So, I hope my grandchildren learn that love is intended to grow and flower within the traditional family, where we learn the nuances of gratitude, moral decency and responsibility. It is in the traditional family that God intends us to be touched by the grace of love given and love received.
Especially in family, we learn to be loving human beings who bear all things, who believe in one another, who hope and strive for all good and Godly outcomes, who endure all things with-and-for those who are our Beloved.
I pray my grandchildren will realize the grandeur and mystery of life and of Creation.
I hope they do not overlook the importance of Christian Charity in small, everyday moments, in a kindly smile or gentle words to those in need -- or, for that matter, a stern, honest confrontation when it’s appropriate and timely.
I hope they never lose sight of the Christian vision of life and reality, a vision richly enlightened by Revelation, as no other is.
I hope they never lose sight of Faith and Hope, which are central to our lives as Christians.
I hope they will look with awe at the stars, and realize that some of those blinking lights have traveled eleven billion years through "space," and are reminders of our Creator’s Will.
I hope they remember that everything we have in life is given as a gift, even the light from those stars, of which there are trillions upon trillions, so many, in fact, that they are uncountable in numbers and in distances.
In the face of Creation, our Christian hearts tell us that gratitude is the only reasonable response for us humans. And our knowledge, such as it is, seems so fragile and so small before God's Wisdom.

RECORDS:

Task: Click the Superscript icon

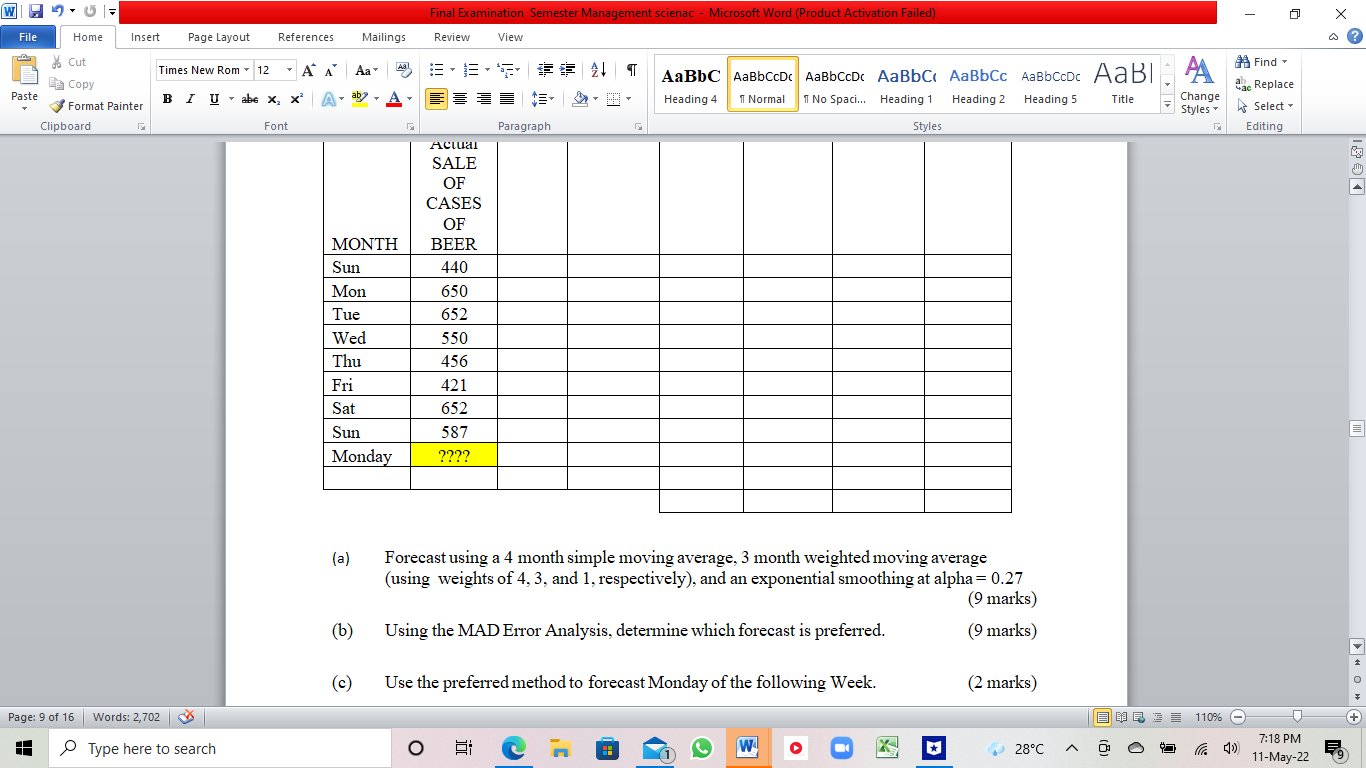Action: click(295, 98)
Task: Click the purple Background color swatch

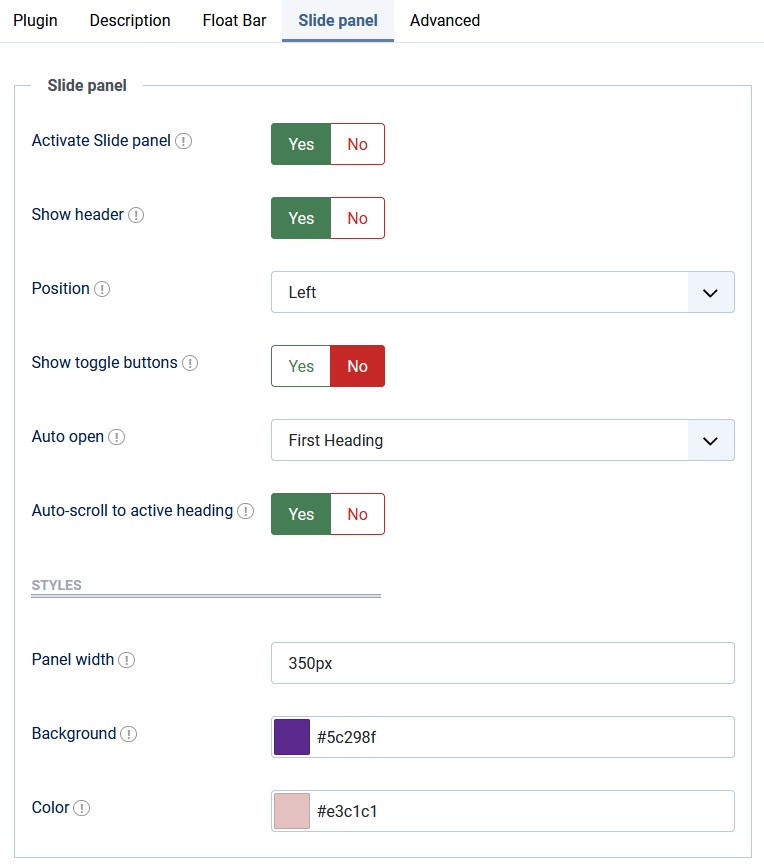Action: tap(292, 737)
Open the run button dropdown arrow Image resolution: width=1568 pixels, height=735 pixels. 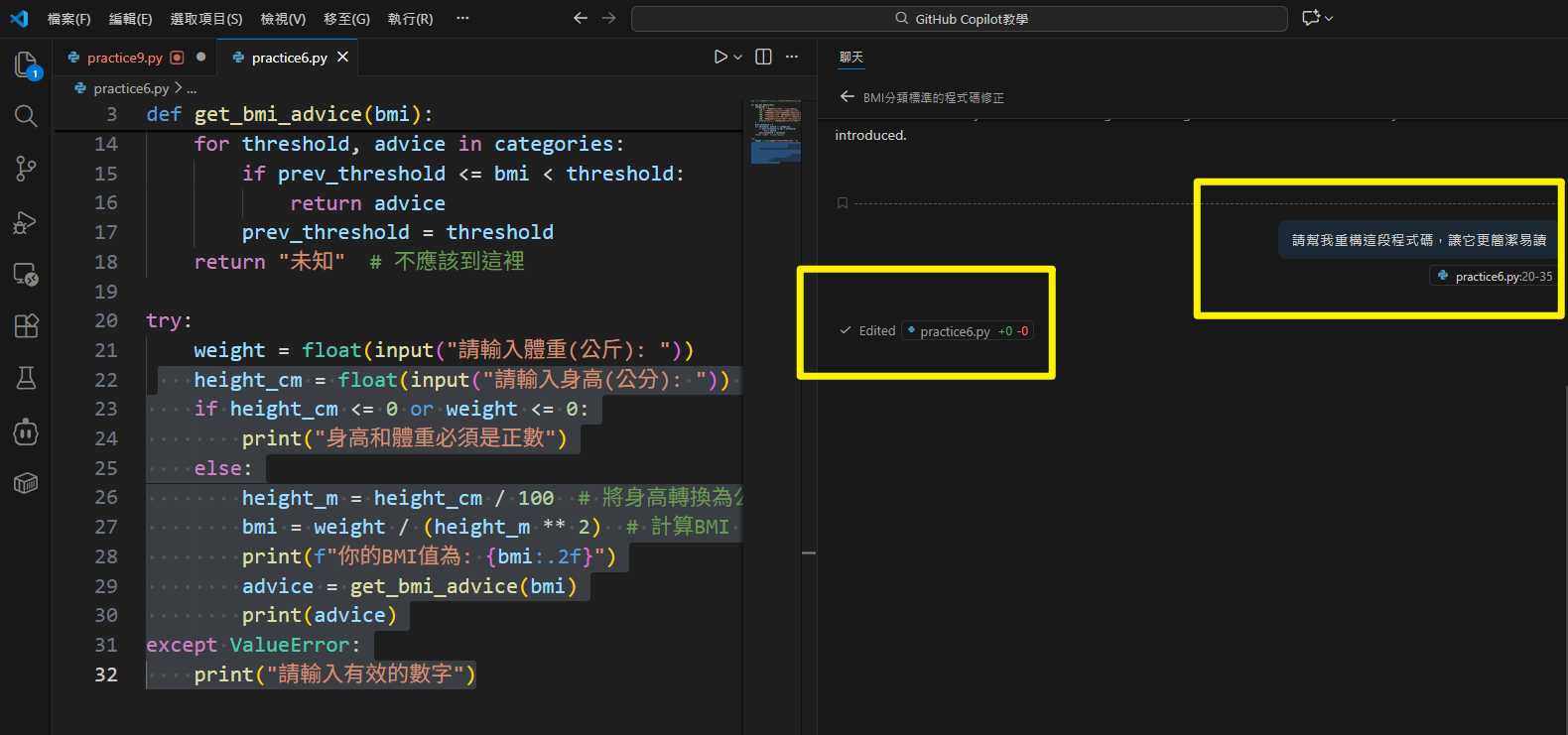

WORK INSTRUCTIONS:
1 - In the reflection on hopes for grandchildren, what four things does it say loving human beings do, as learned in family?
2 - Carry the reflection on hopes for grandchildren forward from its final sentence.

ANSWERS FOR THIS EXERCISE:
1 -
- Bear all things
- Believe in one another
- Hope and strive for all good and Godly outcomes
- Endure all things with-and-for those who are our Beloved

2 -
And, given all of this, I hope my grandchildren remember these truths:
- God is infinite in His caring for us;
- Even when pain and confusion are upon us, God is with us;
- God endows us with personal freedom so we may cherish and nurture our gift of life . . . or, most unwisely, reject and ignore our dependence on God as His children;
- Christ reminds us - in His gentle, forgiving way - that we have been created for our relationship with the Divine;
- To assist us each moment, Christ remains always in us and among us, repeatedly befriending us by His crowning act of love, His act of redeeming Charity;
- We are all called to accept His message of redemption and transcendence. Acceptance is a choice we can all make.
Finally, then, I hope my grandchildren will gratefully remember to say every day, many times each day: “Deo gratias, thank you, God,” for life and love and whatever else each day may bring, be it joyous or painful. I hope they say each day, “God, I do indeed thank you . . . for everything!” May it be so. May it ever be so.